Below are the records; return exactly the lines from the one with "Task: Click the user avatar at top right" through the final line, both included, minus any pictures.

Saved entries:
+---+

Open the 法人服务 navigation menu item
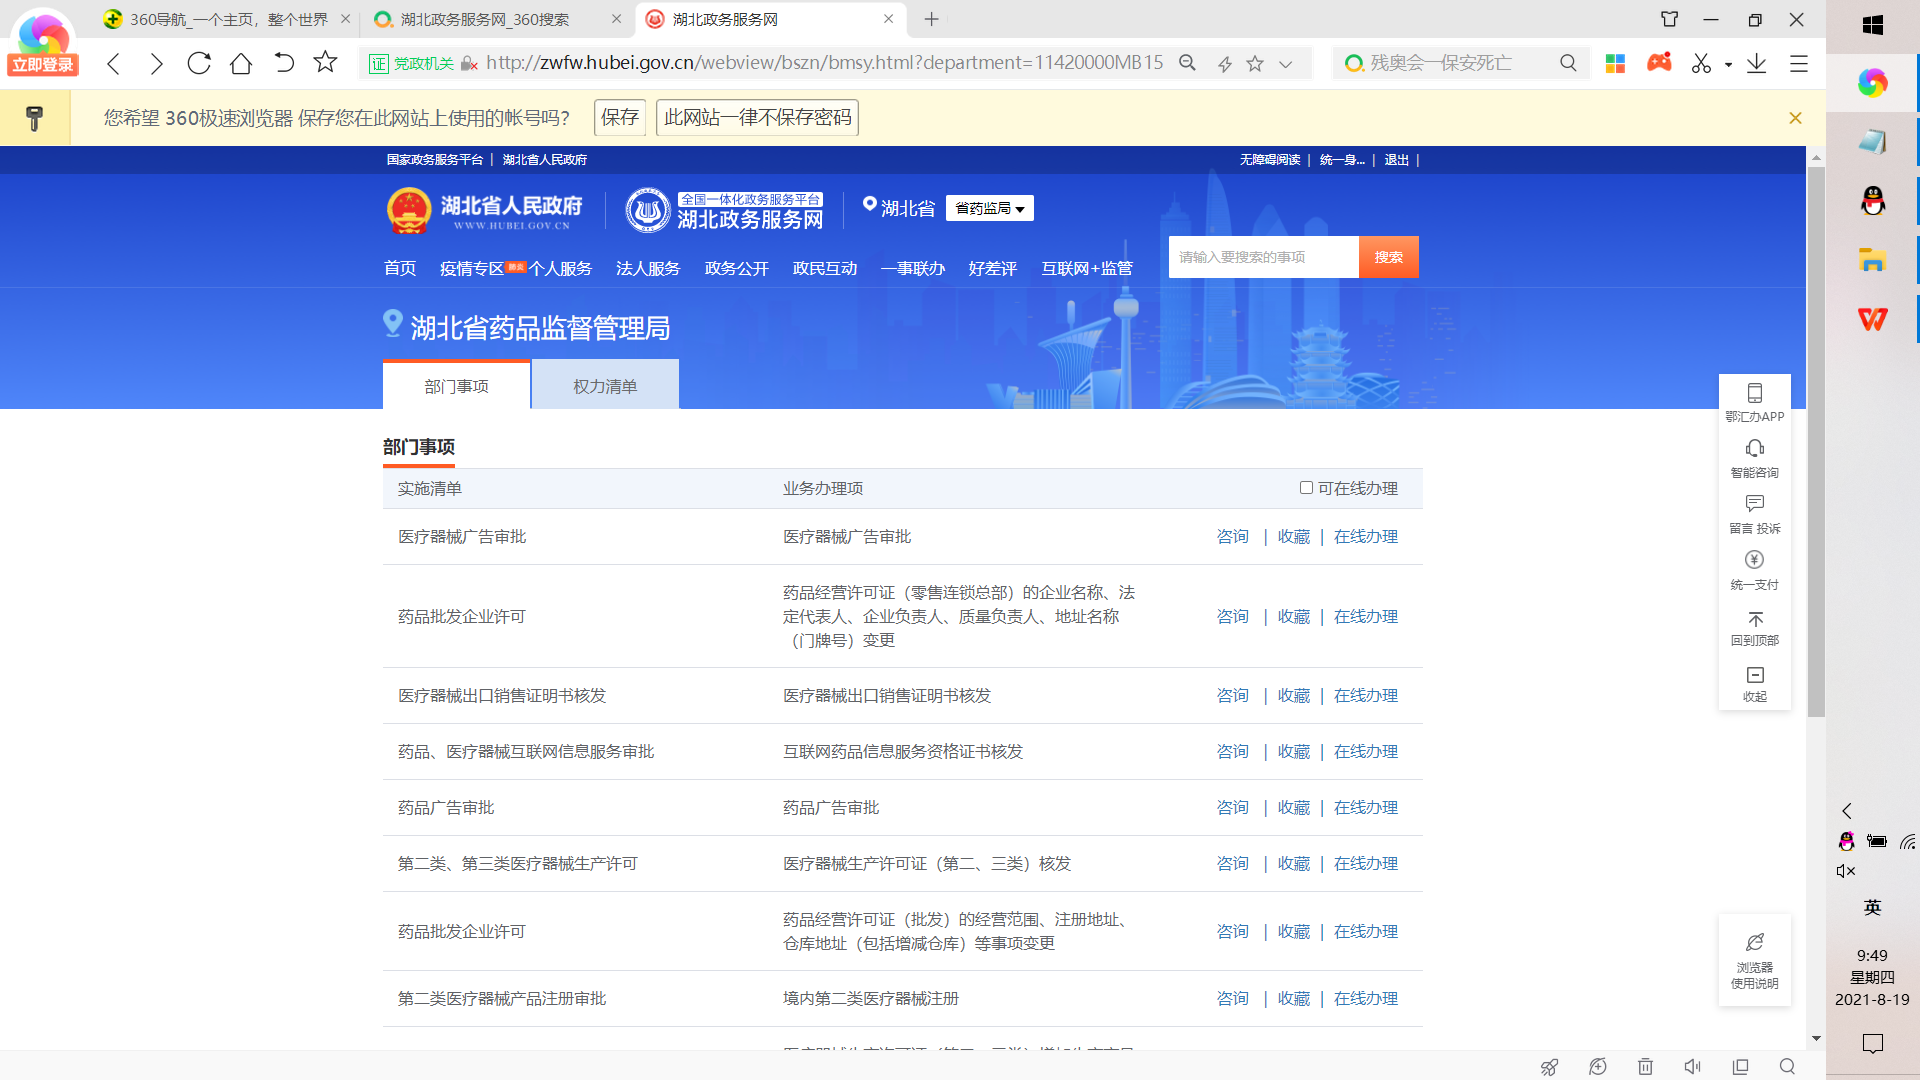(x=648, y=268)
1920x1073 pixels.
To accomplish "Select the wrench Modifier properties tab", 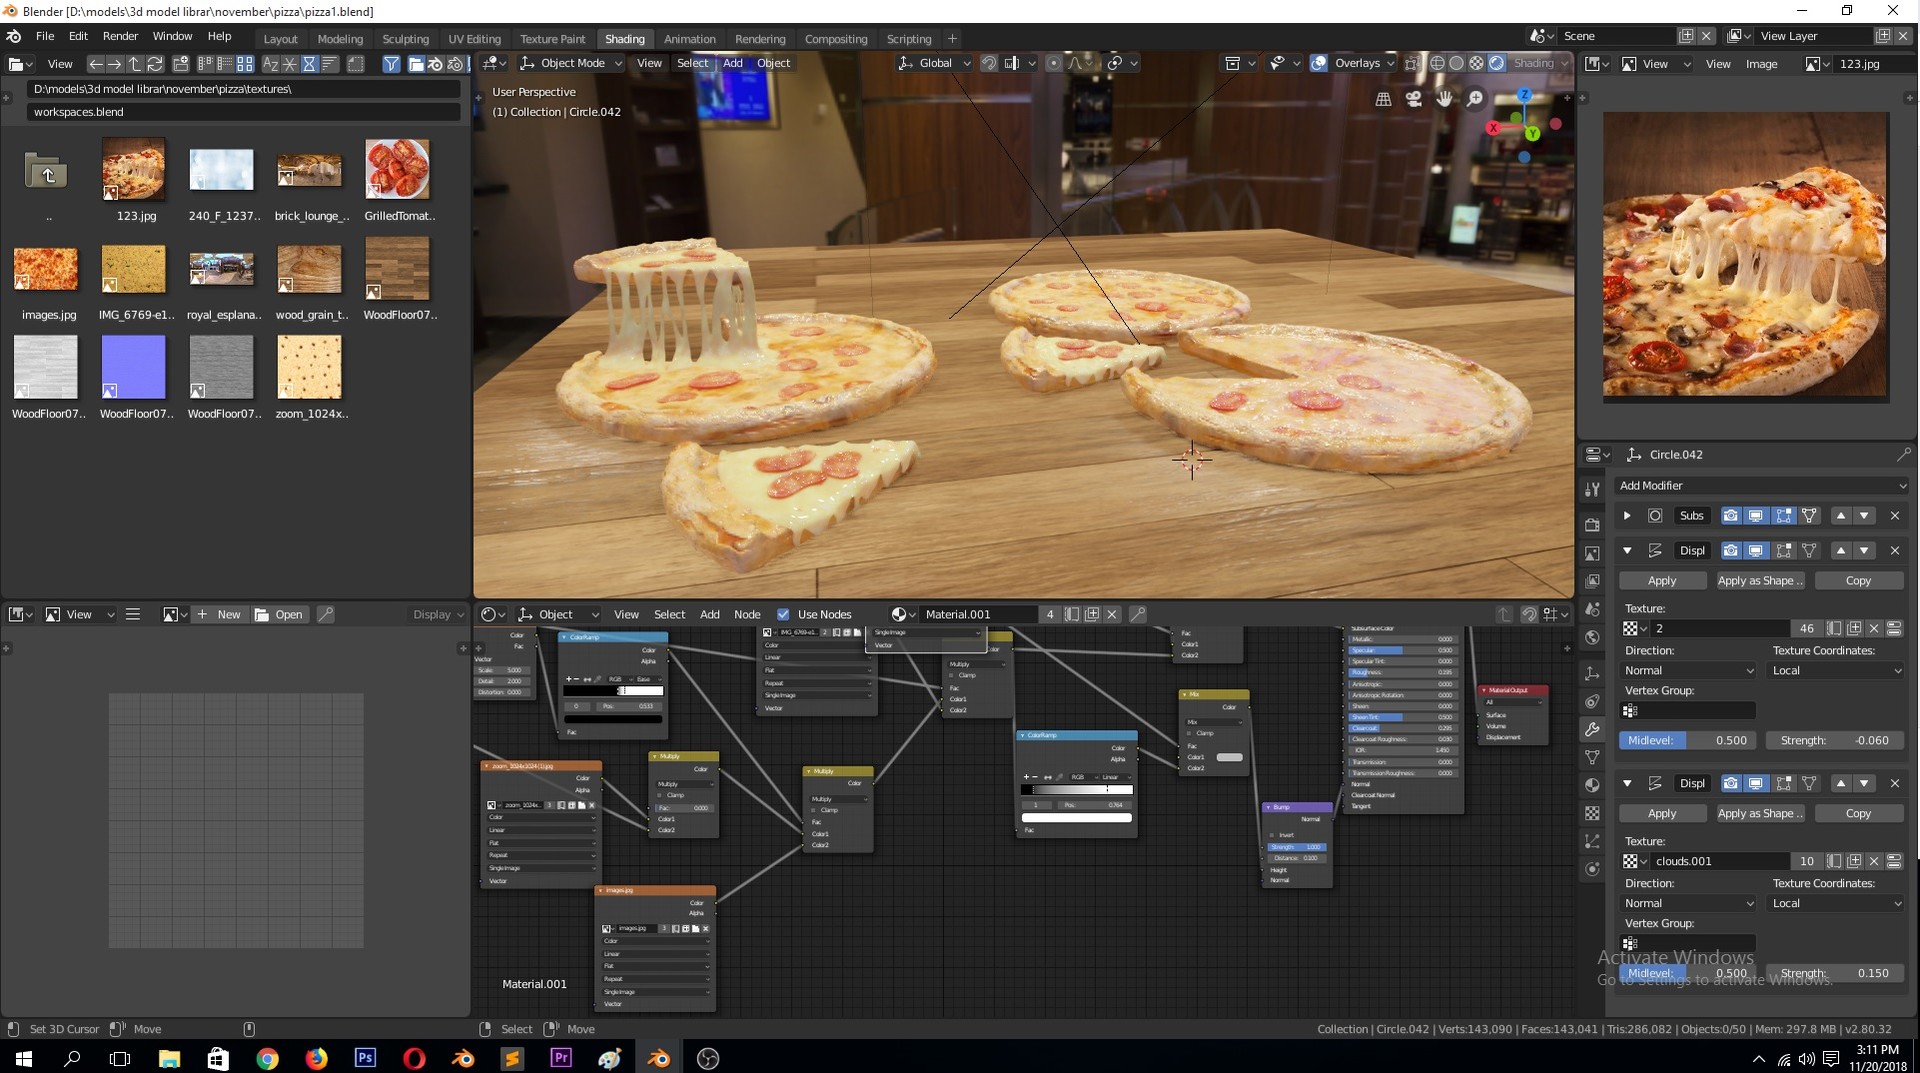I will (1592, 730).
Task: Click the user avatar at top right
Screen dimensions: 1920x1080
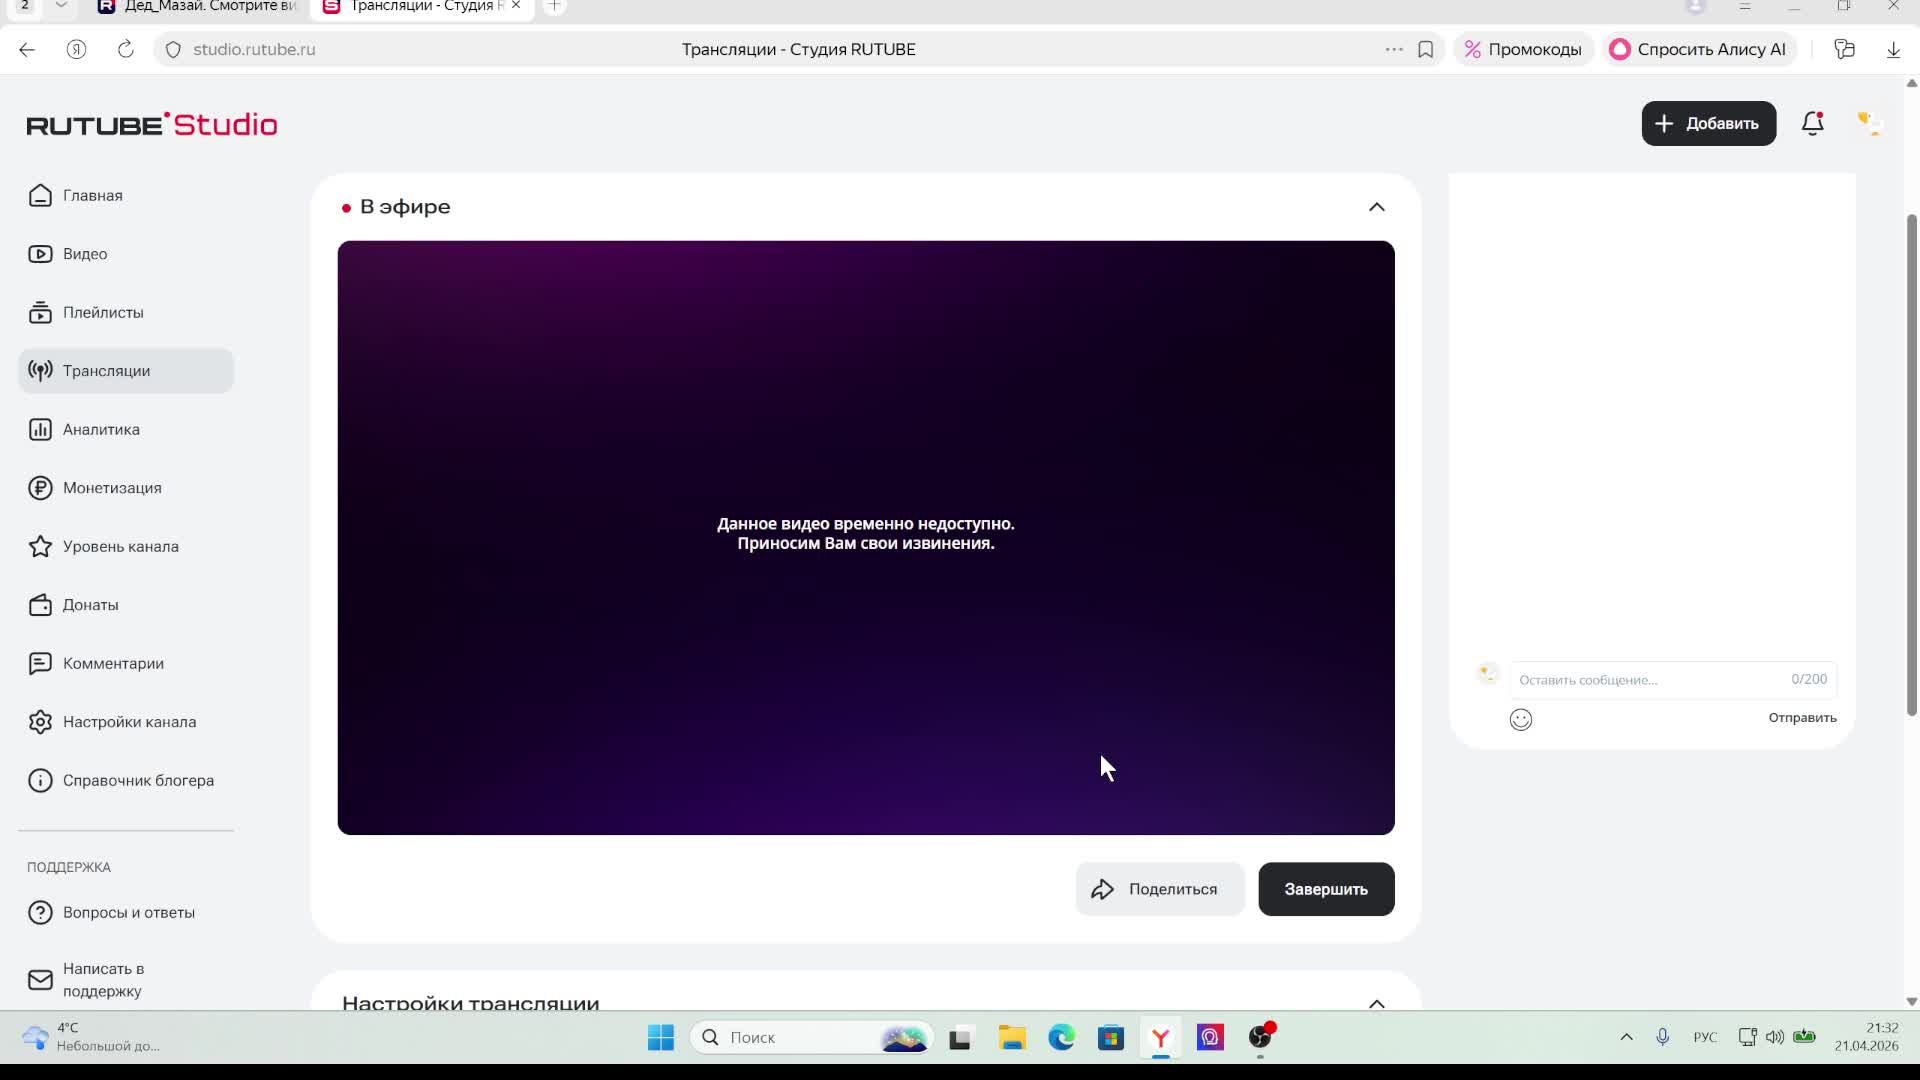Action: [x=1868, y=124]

+---+

- [YOUR SOLUTION]:
Task: Click the user avatar at top right
Screen dimensions: 1920x1080
Action: [x=1868, y=124]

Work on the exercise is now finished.